• **Document segment**
◆ ◆ ◆ ◆

# Bearded Dragons Outside in Western Australia



## ByBeardie (May 21, 2019)

I was wondering if it is illegal to take licenced reptiles out for a trip, possibly to a pet store that allows animals etc. I know if you were to display reptiles to the public or for education talks etc you need a another licence for that, but what about just a one time thing or something. Are they allowed to leave the property in which they are kept or is stated on the licence?

I have seen people with a licence for their bird, and is still able to take it out in public as long as it is on a lead. Of course I would have a beardie lead for my bearded dragon (I have one and she has no problem walking with it and wearing it) but I don't want to risk taking her out on my shoulder with her lead on and getting in trouble with DPaw...

I may not do anything just incase something goes wrong, but I am just curious to what the answer is


----------



## Herpetology (May 21, 2019)

For whatever reason reptiles are the only “category” you are legally (u sign to it) only allowed to leave the premise on their license IF it is going to a vet or it is being sold (reptile expo etc)

As you said, birds and mammals are allowed anywhere provided there’s no signs at said place


----------



## ByBeardie (May 21, 2019)

Yeah, that does make sense. It is a shame, but I do see where they are coming from. 
Thank you for answering my question


----------



## nuttylizardguy (May 21, 2019)

That's my understanding - too , the pet reptile must stay at your home unless travelling a vet or to new owner.

Just because many yanks talk about taking their pet dragons out (to malls, to the petshop, to school, on holidays) doesn't make this good for the pet dragon who will be very stressed and is put at great risk (of injury, being spooked and dashing off and becoming lost).

The dragon will not enjoy the trip, nor will it enjoy the socialization with strangers and strangers' animals. Do it a big favour and leave beardie at home where he's safe and secure and stress free.


----------



## ByBeardie (May 21, 2019)

Yeah, I will leave her be at home were I know she is safe and won't get lost or get stressed


----------

◆ ◆ ◆ ◆

• **Exercises**
a. Copy the forum thread word for word, beginning at the words "As you said, birds" and stopping after the words "are coming from.".
b. In the records, begin at the line that has "Task: Open Notepad's View menu" and stop after the line that has "pyautogui.click(x=186, y=62)". Rewrite those lines with "At what coordinates should I click to accomplish" replaced by "Which point should I click to accomplish" and nothing else altered, and give only those lines.

Target position records
◆ ◆ ◆ ◆

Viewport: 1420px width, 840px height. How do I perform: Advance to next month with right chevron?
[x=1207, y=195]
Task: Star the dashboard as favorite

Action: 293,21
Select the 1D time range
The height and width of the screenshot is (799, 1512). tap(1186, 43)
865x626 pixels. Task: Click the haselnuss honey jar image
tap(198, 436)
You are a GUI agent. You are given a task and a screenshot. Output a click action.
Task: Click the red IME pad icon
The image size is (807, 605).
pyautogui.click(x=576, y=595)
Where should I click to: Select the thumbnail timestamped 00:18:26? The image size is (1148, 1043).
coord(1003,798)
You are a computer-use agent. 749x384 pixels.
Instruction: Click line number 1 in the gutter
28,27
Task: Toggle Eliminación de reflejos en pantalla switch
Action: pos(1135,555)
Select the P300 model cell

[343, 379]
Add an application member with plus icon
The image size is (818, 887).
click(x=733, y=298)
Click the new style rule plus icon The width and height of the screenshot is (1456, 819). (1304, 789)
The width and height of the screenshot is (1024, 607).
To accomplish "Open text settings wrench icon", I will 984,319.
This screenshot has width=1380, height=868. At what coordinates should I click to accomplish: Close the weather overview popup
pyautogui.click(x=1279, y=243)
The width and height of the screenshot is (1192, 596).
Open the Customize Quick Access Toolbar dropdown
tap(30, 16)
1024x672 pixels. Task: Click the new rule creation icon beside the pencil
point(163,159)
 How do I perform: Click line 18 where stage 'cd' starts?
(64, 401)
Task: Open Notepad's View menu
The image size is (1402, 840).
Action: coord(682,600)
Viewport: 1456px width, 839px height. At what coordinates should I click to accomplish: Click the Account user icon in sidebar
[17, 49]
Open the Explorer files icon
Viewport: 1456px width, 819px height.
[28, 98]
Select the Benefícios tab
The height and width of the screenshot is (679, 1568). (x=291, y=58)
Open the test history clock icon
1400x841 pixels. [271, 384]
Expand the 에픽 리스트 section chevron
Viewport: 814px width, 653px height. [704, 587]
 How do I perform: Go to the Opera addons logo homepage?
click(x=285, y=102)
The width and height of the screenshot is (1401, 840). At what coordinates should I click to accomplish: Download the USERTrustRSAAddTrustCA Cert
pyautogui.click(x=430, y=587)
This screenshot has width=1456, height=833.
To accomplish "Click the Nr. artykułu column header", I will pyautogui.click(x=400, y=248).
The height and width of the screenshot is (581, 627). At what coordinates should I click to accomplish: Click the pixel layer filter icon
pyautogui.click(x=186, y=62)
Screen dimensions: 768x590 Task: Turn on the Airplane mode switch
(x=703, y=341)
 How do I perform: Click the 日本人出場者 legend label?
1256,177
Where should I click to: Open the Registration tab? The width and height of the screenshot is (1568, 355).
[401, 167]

◆ ◆ ◆ ◆

• **Task-by-task results**
a.
As you said, birds and mammals are allowed anywhere provided there’s no signs at said place


----------



## ByBeardie (May 21, 2019)

Yeah, that does make sense. It is a shame, but I do see where they are coming from.

b.
Task: Open Notepad's View menu
The image size is (1402, 840).
Action: coord(682,600)
Viewport: 1456px width, 839px height. Which point should I click to accomplish: Click the Account user icon in sidebar
[17, 49]
Open the Explorer files icon
Viewport: 1456px width, 819px height.
[28, 98]
Select the Benefícios tab
The height and width of the screenshot is (679, 1568). (x=291, y=58)
Open the test history clock icon
1400x841 pixels. [271, 384]
Expand the 에픽 리스트 section chevron
Viewport: 814px width, 653px height. [704, 587]
 How do I perform: Go to the Opera addons logo homepage?
click(x=285, y=102)
The width and height of the screenshot is (1401, 840). Which point should I click to accomplish: Download the USERTrustRSAAddTrustCA Cert
pyautogui.click(x=430, y=587)
This screenshot has width=1456, height=833.
To accomplish "Click the Nr. artykułu column header", I will pyautogui.click(x=400, y=248).
The height and width of the screenshot is (581, 627). Which point should I click to accomplish: Click the pixel layer filter icon
pyautogui.click(x=186, y=62)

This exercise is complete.